SECTION 3. The agribusiness development corporation, in consultation with the department of taxation, shall pre-qualify, pre-approve, monitor, and evaluate any taxpayer applying for or who has used the agricultural business investment tax credit. The agribusiness development corporation, in consultation with the department of taxation, shall also monitor and evaluate the effectiveness of the agricultural business investment tax credit.
SECTION. 4. The agribusiness development corporation shall report to the legislature on an annual basis no later than twenty days prior to the beginning of each regular session, its evaluation and effectiveness of the tax credit. The report shall also include the corporation's findings and recommendations to improve the effectiveness of the tax credit to further encourage the development of agricultural businesses situated on lands designated as important agricultural lands.

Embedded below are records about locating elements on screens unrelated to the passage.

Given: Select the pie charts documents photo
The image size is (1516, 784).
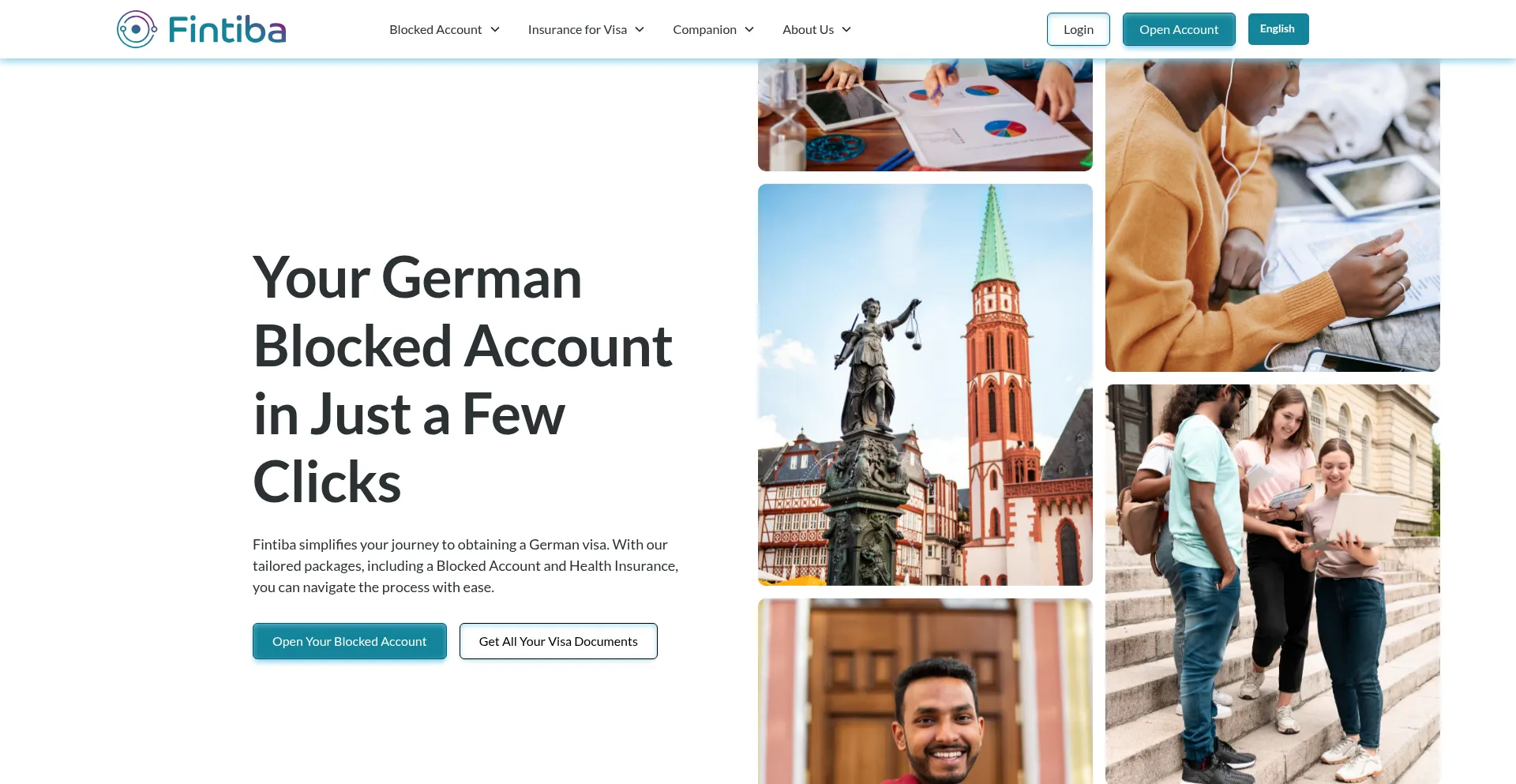Looking at the screenshot, I should click(x=925, y=114).
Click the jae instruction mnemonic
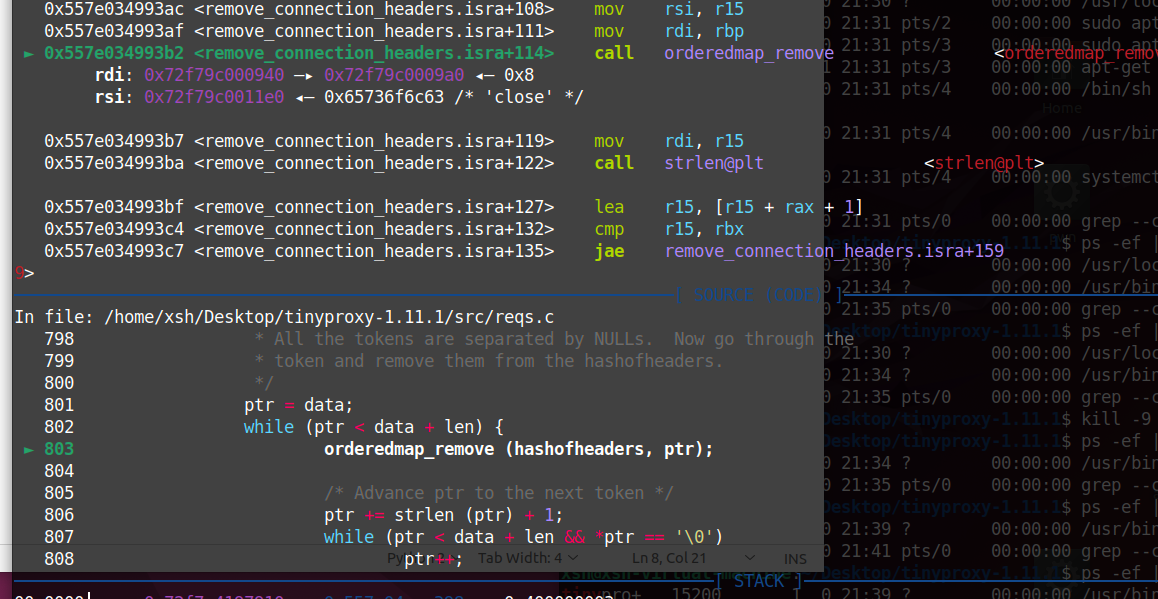The image size is (1158, 599). (x=608, y=251)
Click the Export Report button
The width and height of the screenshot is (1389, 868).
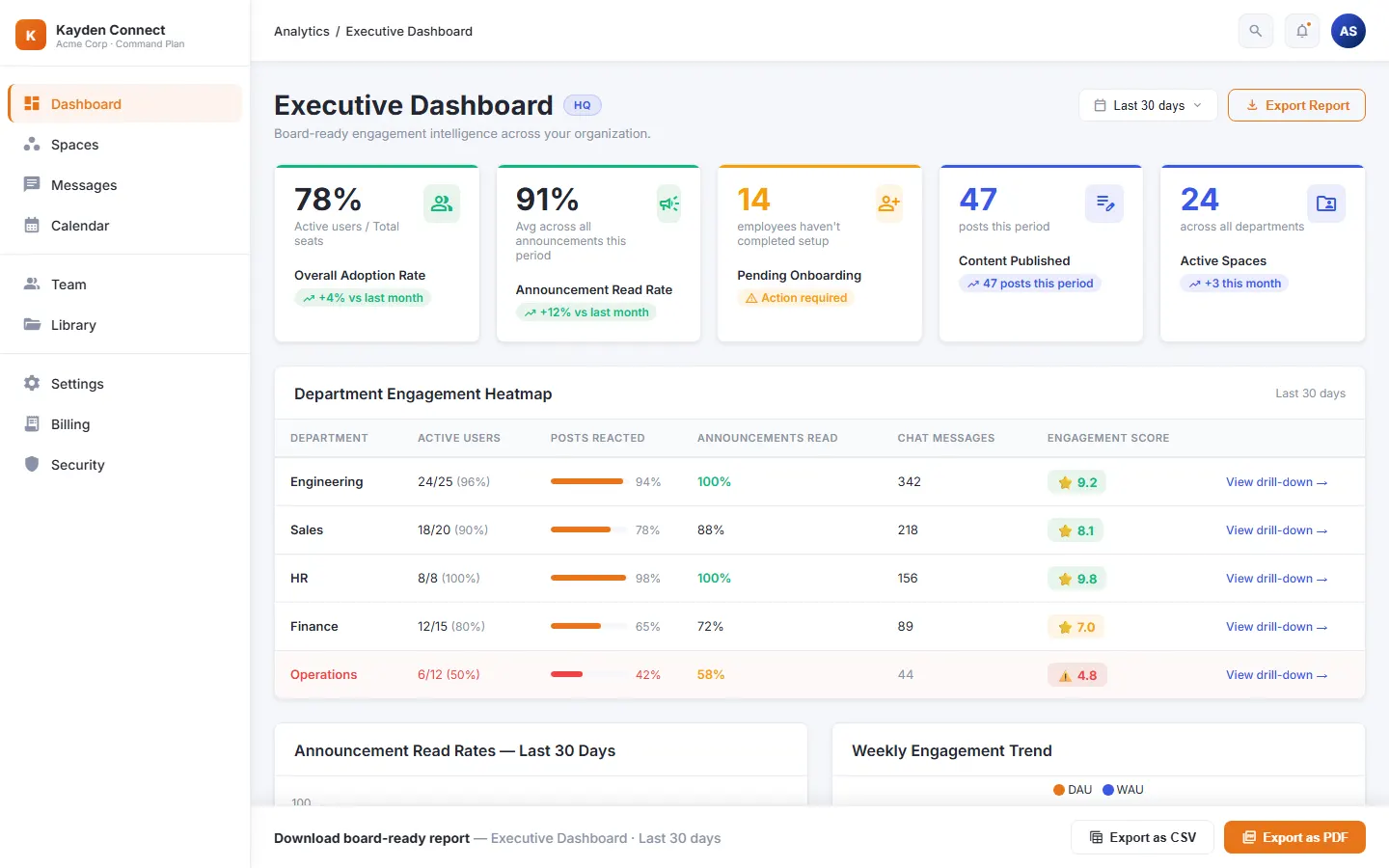tap(1296, 105)
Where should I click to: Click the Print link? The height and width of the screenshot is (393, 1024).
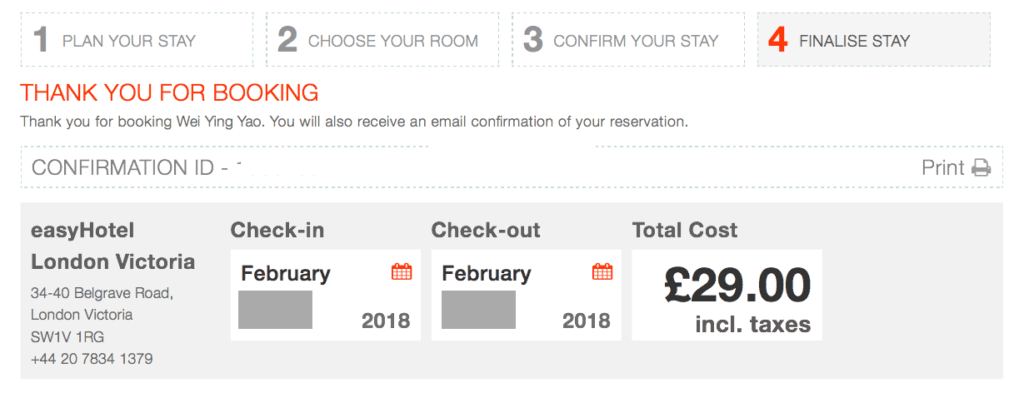coord(943,168)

SECTION 5. There is appropriated out of the general revenues of the State of Hawaii the sum of $ or so much thereof as may be necessary for fiscal year 2007-2008 and the sum of $ or so much thereof as may be necessary for fiscal year 2008-2009 to the agribusiness development corporation for the costs of collecting and analyzing data related to the use of the agricultural business investment tax credit.
The sums appropriated shall be expended by the department of agriculture.
SECTION 6. New statutory material is underscored.
SECTION 7. This Act shall take effect on July 1, 2007.